Newman plays American nuclear scientist Professor Michael Armstrong, Andrews his assistant and fiancée Sarah Sherman. Armstrong (in a sense) feigns defection to continue working on a project of his that was cancelled by the United States. In fact it had just stalled and he needed to pick the brain of a Russian named Lindt (Donath) who was behind the Iron Curtain. An East German professor (Strack) helps Armstrong make his passage, whereupon security chief Gerhard (Felmy) assigns Gromek (Kieling) to watch him and Sherman, who had followed her fiancé without knowing the ruse. When Armstrong contacts an amateur underground group named ‘pi’ (Mort Mills, playing a farmer), he and the farmer's wife (Conwell) have to kill Gromek in the aforementioned scene.

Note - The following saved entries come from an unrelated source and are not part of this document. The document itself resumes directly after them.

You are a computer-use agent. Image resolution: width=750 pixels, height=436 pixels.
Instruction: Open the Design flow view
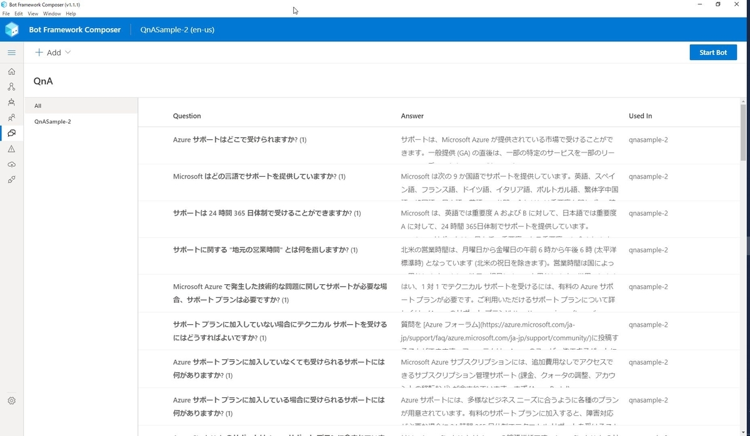coord(11,87)
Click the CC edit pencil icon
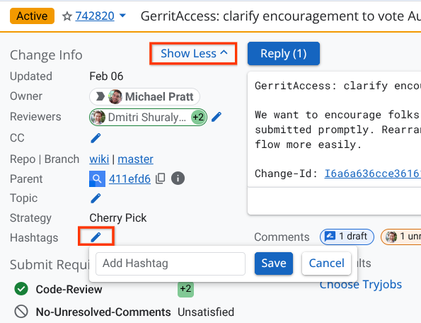The image size is (421, 323). [x=96, y=138]
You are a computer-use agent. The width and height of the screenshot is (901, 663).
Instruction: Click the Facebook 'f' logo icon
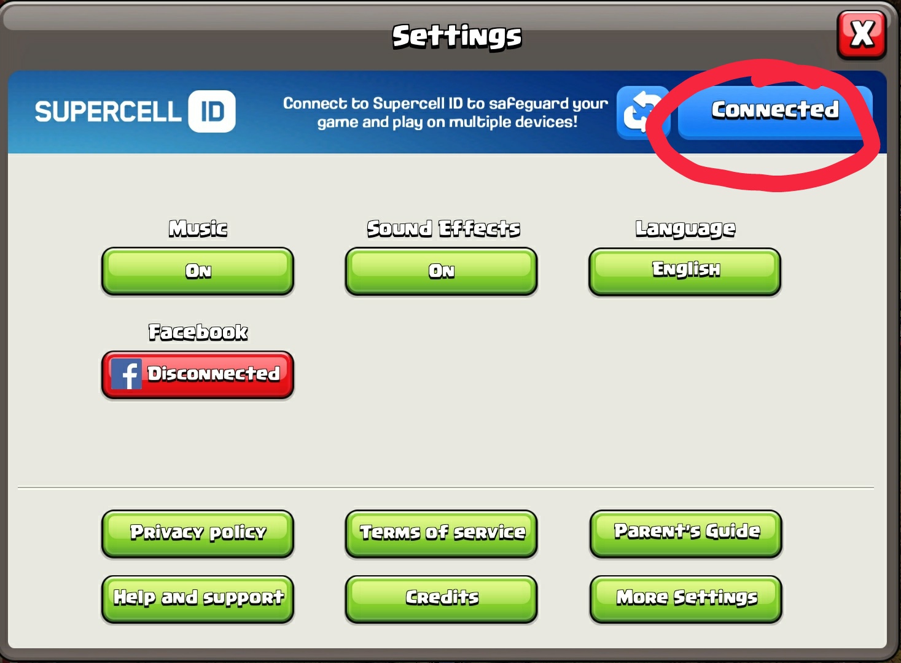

Fischer plays a doctor & David Opatoshu (uncredited) plays a pi leader with a phony bus that help Armstrong and his now "in the know" fiancée with their escape. Kedrova plays (a deposed?) Countess Kuchinska, who also helps the couple, hoping her assistance will lead to their sponsorship, enabling her to leave the Communist state. Toumanova’s ballerina, who at first provided some comic relief - having been insulted at the attention paid to Armstrong vs. herself, ends up figuring in some last minute drama when she recognizes him during the escape. Clever use of yelling "fire" in a crowded theater.